Kiedy jeździłam do cioci na Śląsk, moją dziecięcą rutyną było oglądanie kultowej kreskówki na Cartoon Network. Nie wiedziałam jeszcze, że technologia tak się rozwinie, że postacie kota i myszy pojawią się w filmie. Jak to wyszło?
Dzięki uprzejmości Galapagos, mogłam ponownie poczuć się, jak ta siedmioletnia Agnieszka – wkraczając w świat bajek. Nostalgia dosłownie płynęła z każdej minuty. A ja na moment zapomniałam, że mam dwadzieścia trzy lata na karku.
Zabawa w kota i myszkę… „Tom&Jerry” – recenzja filmu
Fabuła filmu jest banalna. Główna bohaterka Kayla (Chloë Grace Moretz) dostaje pracę (niesłusznie, ponieważ fałszuje swoje CV) w hotelu. W miejscu tym swój raj na Ziemi urządziła mysz Jerry. Aby pozbyć się nieproszonego lokatora, Kayla zatrudnia kota Toma, który notabene jest w tamtym momencie bezdomny. Ten ochoczo przyjmuje zlecenie, ponieważ będzie miał dwie pieczenie na jednym ogniu – dach nad głową oraz możliwość złapania Jerry’ego. Motyw gonitwy jest bardzo znany z bajek, ponieważ to tam widzieliśmy pierwsze gagi głównych bohaterów. Poza tym bardzo kojarzy mi się z inną kreskówką – Wiluś E. Kojot i Struś Pędziwiatr, w której Kojot próbował złapać Strusia.
Oprócz wspomnianego wątku jest także poboczna historia, w której młoda para chce wziąć ślub w owym hotelu. Zwierzęce harce jednak uniemożliwiają im dojście do celu. (Uwaga spojler!) Finalnie jednak dochodzi do wesela, ponieważ „kto się czubi, ten się lubi”, ale o tym jednak w dalszej części recenzji.
Ciekawy zabieg reżyserski widoczny jest gołym okiem. Twórca łączy oba światy, ten kreskówkowy oraz rzeczywisty. Postacie Toma i Jerry’ego ładnie „komponują się” razem z aktorami. Co prawda możemy zauważyć, w którym miejscu kończy się scena, a w której zaczyna green screen. Niemniej cała ta otoczka Nowego Yorku jest dobrze wykreowana. Czuć zgiełk amerykańskiego miasta.
Animacje zostały wykonane z należytą starannością. Dźwięki są niemal identyczne z tym, co mogliśmy usłyszeć już w kreskówkach np. uderzenia, wzmocnienia. Obraz jest w ten sposób żywy oraz zachęcający do oglądania – zwraca nieustanną uwagę najmłodszych widzów.
Ponadto widać, że kreski są znacznie żywsze niż te z Cartoon Network. Nie są one płaskie, a zahaczają wielokrotnie o 3D. Sprawia to, że świat totalnie tętni życiem.

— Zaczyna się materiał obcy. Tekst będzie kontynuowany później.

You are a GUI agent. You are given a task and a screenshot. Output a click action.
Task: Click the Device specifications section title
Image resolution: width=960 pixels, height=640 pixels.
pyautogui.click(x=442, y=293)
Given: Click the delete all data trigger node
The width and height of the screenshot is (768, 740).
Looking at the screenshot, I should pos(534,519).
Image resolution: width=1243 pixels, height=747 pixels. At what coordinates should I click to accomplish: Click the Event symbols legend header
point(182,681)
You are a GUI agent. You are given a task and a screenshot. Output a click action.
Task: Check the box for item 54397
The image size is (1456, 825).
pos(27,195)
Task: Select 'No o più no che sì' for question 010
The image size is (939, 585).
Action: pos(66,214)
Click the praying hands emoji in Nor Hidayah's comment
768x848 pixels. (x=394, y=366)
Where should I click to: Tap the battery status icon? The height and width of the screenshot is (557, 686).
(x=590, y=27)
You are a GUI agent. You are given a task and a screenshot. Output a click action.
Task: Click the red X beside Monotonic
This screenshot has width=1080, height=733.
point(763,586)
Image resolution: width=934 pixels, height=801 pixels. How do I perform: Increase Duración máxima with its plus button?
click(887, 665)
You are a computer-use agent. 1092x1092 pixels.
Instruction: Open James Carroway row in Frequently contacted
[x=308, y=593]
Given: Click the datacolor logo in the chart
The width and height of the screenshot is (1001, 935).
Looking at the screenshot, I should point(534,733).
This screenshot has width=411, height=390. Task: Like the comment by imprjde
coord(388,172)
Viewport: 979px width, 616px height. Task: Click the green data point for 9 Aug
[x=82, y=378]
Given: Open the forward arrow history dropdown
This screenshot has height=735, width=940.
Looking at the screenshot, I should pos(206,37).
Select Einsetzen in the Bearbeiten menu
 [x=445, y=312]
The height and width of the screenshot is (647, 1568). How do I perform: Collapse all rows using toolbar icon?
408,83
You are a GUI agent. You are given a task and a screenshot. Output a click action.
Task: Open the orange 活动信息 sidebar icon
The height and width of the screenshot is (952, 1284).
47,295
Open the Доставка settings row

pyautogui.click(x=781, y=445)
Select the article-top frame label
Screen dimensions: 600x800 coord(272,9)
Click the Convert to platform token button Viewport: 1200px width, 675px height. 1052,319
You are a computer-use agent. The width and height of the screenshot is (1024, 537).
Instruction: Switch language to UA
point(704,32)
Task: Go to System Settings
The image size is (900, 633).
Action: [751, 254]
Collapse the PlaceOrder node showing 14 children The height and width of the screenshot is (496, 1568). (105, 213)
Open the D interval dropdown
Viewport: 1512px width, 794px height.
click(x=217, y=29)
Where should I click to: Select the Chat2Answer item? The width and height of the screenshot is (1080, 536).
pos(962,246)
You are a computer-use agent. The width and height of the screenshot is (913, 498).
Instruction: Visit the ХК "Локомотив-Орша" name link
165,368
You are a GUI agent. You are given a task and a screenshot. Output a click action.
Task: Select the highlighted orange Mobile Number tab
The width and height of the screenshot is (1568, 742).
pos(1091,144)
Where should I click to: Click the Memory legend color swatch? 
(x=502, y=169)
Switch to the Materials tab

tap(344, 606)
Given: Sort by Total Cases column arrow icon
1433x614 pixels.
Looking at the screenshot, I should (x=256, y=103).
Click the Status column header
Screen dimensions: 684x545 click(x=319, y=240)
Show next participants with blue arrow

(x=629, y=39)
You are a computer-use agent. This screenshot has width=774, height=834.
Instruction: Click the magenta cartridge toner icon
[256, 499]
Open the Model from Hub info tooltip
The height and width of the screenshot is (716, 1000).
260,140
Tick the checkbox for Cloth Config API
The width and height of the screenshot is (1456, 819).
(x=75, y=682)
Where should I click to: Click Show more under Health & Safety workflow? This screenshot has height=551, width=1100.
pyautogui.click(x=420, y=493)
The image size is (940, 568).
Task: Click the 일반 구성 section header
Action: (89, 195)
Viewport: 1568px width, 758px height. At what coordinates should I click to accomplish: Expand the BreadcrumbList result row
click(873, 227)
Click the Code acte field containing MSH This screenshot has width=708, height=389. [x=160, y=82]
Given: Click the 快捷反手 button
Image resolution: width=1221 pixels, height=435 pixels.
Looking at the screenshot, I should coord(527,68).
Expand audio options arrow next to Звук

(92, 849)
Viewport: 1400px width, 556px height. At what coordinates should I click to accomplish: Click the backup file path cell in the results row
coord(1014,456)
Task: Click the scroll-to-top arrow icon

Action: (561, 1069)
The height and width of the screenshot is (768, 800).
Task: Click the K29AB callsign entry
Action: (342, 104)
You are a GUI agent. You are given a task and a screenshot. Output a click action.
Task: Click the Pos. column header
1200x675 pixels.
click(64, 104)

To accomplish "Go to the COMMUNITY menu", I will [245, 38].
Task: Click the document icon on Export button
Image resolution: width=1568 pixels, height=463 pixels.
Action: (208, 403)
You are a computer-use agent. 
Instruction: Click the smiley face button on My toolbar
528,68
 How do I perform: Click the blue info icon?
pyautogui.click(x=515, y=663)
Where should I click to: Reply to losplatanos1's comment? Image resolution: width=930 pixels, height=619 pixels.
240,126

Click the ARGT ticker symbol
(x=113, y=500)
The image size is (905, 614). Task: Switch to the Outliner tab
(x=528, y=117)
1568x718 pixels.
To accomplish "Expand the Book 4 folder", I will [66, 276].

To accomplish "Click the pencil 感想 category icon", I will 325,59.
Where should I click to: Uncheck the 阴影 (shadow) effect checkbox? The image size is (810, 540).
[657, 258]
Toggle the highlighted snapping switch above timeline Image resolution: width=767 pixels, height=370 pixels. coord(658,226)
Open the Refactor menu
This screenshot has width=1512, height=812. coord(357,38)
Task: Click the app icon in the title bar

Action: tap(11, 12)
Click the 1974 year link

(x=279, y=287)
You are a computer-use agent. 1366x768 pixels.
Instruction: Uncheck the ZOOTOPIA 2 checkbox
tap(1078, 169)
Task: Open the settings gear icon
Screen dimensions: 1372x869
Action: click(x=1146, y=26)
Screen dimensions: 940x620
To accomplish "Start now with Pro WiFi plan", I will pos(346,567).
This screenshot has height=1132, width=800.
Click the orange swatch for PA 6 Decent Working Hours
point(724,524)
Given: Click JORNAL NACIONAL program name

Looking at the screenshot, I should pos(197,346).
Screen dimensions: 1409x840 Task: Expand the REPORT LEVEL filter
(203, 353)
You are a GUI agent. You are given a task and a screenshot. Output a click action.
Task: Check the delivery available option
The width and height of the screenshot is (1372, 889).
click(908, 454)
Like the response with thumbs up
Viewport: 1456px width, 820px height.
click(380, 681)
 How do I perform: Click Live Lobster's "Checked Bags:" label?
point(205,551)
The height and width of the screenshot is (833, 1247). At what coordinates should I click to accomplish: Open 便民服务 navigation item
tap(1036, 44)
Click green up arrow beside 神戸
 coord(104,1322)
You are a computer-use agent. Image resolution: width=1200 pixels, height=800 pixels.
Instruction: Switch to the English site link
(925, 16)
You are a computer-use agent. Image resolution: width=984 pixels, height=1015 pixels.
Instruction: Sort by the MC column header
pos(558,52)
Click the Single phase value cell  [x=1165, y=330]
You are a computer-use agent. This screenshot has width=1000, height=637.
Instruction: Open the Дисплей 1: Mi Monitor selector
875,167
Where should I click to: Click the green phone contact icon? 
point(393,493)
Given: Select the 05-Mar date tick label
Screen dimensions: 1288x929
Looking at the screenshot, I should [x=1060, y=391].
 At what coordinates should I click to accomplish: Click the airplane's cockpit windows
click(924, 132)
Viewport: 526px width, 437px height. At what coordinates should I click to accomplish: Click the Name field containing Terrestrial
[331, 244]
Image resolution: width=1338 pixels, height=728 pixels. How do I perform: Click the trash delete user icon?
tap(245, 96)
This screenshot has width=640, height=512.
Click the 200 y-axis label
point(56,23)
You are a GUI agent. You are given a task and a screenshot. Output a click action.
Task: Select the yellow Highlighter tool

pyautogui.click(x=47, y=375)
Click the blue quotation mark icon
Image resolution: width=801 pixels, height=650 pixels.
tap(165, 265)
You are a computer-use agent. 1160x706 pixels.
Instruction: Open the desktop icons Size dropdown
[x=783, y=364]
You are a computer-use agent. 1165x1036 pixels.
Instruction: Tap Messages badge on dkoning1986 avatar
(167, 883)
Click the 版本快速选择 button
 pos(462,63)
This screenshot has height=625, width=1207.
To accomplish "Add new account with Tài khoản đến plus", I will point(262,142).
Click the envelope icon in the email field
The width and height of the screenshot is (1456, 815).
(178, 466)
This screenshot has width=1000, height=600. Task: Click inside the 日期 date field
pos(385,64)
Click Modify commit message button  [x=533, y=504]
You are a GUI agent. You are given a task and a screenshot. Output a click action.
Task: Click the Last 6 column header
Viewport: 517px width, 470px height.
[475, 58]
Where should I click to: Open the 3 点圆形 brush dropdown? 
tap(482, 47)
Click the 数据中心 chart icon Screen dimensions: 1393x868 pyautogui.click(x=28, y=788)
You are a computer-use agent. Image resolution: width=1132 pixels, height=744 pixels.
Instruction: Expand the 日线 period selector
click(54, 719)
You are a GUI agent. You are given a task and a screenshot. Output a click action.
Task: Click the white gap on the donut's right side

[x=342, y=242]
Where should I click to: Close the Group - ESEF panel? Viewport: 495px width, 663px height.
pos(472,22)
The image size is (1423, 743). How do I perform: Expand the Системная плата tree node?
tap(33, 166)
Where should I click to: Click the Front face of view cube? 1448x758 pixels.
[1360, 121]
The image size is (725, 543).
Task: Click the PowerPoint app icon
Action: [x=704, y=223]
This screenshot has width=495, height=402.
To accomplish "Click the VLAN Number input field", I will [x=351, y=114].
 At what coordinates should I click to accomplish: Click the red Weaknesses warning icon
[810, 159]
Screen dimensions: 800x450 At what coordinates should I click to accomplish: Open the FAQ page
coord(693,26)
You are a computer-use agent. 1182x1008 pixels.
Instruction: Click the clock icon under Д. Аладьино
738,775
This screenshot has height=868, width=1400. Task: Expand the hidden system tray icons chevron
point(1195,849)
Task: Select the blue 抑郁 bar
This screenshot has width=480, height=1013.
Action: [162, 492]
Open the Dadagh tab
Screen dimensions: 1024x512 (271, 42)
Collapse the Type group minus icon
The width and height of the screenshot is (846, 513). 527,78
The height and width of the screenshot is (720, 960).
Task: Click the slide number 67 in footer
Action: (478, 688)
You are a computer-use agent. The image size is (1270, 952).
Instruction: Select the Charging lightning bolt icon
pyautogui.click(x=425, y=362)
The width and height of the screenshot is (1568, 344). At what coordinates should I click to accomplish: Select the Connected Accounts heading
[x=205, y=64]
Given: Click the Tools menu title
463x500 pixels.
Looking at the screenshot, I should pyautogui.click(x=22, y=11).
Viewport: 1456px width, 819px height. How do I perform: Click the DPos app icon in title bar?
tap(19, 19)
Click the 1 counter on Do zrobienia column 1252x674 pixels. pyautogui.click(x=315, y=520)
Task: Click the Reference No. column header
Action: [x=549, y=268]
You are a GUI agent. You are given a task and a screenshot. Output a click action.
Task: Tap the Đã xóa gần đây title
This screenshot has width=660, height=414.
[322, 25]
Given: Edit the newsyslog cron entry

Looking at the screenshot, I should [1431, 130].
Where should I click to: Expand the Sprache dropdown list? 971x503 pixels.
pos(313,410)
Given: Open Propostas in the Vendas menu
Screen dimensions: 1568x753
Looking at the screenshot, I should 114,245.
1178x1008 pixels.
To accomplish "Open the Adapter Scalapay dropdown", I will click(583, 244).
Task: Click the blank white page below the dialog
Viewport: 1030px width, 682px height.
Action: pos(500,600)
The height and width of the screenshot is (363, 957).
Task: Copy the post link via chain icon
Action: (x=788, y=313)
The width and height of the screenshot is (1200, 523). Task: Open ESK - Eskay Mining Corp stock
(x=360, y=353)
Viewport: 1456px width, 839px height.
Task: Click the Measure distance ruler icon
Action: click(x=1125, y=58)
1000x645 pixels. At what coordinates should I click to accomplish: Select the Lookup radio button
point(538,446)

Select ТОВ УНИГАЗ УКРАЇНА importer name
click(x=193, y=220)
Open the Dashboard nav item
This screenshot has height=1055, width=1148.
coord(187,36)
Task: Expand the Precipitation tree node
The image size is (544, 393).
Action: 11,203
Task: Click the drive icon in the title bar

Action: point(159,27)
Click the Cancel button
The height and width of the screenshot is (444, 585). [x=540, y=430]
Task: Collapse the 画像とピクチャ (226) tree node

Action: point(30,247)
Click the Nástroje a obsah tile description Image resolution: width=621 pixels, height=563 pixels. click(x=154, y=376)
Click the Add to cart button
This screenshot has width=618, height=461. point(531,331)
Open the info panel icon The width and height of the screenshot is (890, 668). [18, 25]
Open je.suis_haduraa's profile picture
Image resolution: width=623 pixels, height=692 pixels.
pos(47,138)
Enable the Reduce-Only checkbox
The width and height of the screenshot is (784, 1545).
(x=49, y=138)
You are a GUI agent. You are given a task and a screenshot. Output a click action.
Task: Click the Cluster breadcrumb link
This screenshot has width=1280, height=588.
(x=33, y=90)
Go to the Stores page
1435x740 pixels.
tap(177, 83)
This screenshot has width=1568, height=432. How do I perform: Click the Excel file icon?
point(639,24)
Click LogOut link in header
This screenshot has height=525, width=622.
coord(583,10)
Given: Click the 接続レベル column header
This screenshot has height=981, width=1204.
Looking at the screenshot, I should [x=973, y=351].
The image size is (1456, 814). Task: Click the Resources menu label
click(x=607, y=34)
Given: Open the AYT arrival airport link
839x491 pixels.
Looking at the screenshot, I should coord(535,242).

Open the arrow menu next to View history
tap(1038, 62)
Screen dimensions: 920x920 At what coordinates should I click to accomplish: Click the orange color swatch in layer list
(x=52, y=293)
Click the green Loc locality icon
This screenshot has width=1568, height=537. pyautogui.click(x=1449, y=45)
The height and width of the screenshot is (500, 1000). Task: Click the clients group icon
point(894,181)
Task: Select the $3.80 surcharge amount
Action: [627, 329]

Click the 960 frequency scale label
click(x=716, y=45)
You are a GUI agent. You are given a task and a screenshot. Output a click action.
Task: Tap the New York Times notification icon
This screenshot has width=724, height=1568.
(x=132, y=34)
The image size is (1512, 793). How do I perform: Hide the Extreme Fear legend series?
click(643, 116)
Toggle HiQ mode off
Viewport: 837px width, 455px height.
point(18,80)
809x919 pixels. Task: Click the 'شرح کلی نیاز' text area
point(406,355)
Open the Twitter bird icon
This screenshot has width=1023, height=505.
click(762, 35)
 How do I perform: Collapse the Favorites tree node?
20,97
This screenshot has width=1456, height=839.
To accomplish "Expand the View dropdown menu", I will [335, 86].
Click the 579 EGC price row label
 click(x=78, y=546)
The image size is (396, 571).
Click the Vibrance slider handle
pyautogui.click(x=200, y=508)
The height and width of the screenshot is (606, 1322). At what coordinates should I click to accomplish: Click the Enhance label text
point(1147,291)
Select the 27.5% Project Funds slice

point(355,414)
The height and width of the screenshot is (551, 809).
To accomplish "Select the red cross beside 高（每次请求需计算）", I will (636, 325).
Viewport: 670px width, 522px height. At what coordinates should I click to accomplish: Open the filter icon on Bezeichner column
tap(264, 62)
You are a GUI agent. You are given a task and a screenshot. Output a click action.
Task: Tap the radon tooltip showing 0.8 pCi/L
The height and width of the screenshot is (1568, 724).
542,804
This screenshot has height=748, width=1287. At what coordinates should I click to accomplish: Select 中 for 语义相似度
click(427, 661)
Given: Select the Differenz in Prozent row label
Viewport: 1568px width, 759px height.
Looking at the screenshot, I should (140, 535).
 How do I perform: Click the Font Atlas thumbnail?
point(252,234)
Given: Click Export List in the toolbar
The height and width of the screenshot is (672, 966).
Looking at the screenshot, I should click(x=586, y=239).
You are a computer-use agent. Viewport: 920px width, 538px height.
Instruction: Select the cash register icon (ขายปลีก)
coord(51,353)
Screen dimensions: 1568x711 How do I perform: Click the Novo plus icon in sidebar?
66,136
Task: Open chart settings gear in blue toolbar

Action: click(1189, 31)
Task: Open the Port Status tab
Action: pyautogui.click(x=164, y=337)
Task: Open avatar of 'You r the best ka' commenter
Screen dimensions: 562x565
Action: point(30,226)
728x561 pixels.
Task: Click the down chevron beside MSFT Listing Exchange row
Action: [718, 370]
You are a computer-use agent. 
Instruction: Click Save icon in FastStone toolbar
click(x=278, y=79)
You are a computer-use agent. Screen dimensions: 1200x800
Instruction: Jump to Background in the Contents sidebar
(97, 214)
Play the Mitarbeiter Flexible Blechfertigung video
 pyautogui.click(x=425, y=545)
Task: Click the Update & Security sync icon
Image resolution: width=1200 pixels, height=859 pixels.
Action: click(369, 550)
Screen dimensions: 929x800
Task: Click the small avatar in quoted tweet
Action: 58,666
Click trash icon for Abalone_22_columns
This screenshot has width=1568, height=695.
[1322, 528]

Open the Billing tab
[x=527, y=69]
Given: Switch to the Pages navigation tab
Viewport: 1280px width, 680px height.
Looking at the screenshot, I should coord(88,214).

Osobiście oglądałam film w oryginale. Po pierwsze dlatego, że wolę, jak aktorzy mają swój własny głos, a nie kogoś innego. Moim zdaniem wygląda to wtedy bardziej naturalnie. Niemniej jeśli ogląda się z kimś młodszym, to mimo wszystko dubbing pomaga dzieciom nadążyć i nie przegapić kluczowych scen. Michael Peña podołał zadaniu drugoplanowej roli i jak zawsze w produkcjach komediowych – wyszedł bardzo dobrze.
Obie wersje są, jak najbardziej w porządku. Lepiej jest mieć wybór, niż go nie mieć. Z pewnością czeka mnie jeszcze drugi seans, aby usłyszeć wersję polską. Głos w rodzimym języku użyczyli m.in. Krzysztof Czeczot, Agata Harat i Zbigniew Konopka.
Podczas trwającego blisko 101 minut seansu, miałam przed oczami niekończącą się gonitwę kota za myszą. (Uwaga spojler!) Jednak w punkcie kulminacyjnym bohaterowie łączą swoje siły, aby pomóc w realizacji ślubu młodej pary. Przy okazji robiąc sobie małe pstryczki w nos, bo „kto się czubi, ten się lubi”. Te powiedzenie nigdy mi się nie znudzi.
Oprócz dobrze dobranych aktorów oraz scenografii, warto wspomnieć także o muzyce. W całości skomponował ją Christopher Lennertz, który zabiera widza w nowojorski gwar. Pod tym aspektem nie mam żadnych zastrzeżeń. Udźwiękowienie było starannie dobrane do sytuacji. Wśród gagów i skeczów, melodie wybrzmiewały w idealnym momencie. Nie raz i nie dwa tupałam nogą w takt utworu.
Powrót do tak kultowej kreskówki uważam za plus. Fajnie było ponownie wskoczyć do niekończącej się gonitwy kota za myszą. Mimo to, widziałam w nim także ważne wartości takie, jak: miłość czy przyjaźń. Na chwilę poczułam, że jestem tą Agnieszką, która jeździła do cioci na Śląsk i zasiadała przed ekranem telewizora, aby zapomnieć o całym świecie.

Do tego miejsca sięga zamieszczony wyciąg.